I’ve been prepping for the release of Cash on Cash: Interviews & Encounters with Johnny Cash, which I edited for Chicago Review Press. The release date is next Tuesday - September 20th. It was my Pandemic Project. I had been booked to tour Australia and California as bassist in The Mammals for most of Spring 2020, but, like so many, I was forced to hunker down. After a pretty serious dark spell, I sent a proposal to Chicago Review Press, and was thrilled to get my first nonfiction contract.
The chapters I curated for Cash on Cash include interviews, articles, and transcripts of conversations, some never before published. The materials range from the late 50s to just before Cash passed in 2003. Excavating all of that was more fun than I thought it’d be. I especially enjoyed visiting the Country Music Hall of Fame archive in Nashville last summer, a warren of climate controlled, dimly lit, soundproofed rooms, old library smells rising from boxes of paper periodicals and files of microfilm. All of it – especially the olfactory stuff – transported me, and pivoted me towards a world I’d not fully realized I’d retreated so far from. The analog world. I’ve subsequently invested more time therein, about which more soon.
In addition to compiling the materials for Cash on Cash, I wrote an in-depth introduction and talked to some of the writers who interviewed Cash (including his daughter, my friend Rosanne Cash, and my wife, Holly George-Warren, who conducted one of the last Cash interviews in 2003). I used these writers’ recollections in my chapter intros.
I found some enlightening stuff. He was much, much more than The Man in Black.

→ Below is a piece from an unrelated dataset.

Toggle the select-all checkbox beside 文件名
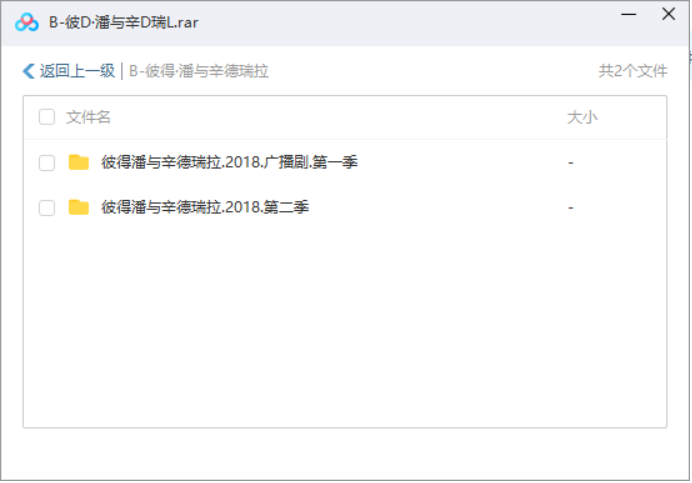The image size is (692, 483). pos(47,117)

I’ll soon be boarding a plane to Nashville for Americanafest (September 14th through the 18th). My first time at this fest, which looks to be pretty great. I’ll be moderating the panel Johnny Cash: An Arkansan Icon Endures, and playing bass for my friend Shawn Amos at his showcases.
In October, I embark on my first ever legit book tour. I will try to write about that here.
My first review for Cash on Cash recently went live. It’s from Library Journal and it’s good. “An intriguing and often insightful collection.” Click HERE.
Want a copy? Click here to find your closest indie bookseller and/or here for amazon.
But what of that analog world of which I wrote above?
One of the hooks of Cash on Cash is that it contains material you cannot find on the internet. Holding those archived documents in my hands, lifting them from boxes and inhaling them - magazines, newspapers, out-of-print books – returned me to a world beyond the servers, the algorithms, the search engines, the social media platforms, the “web presences.”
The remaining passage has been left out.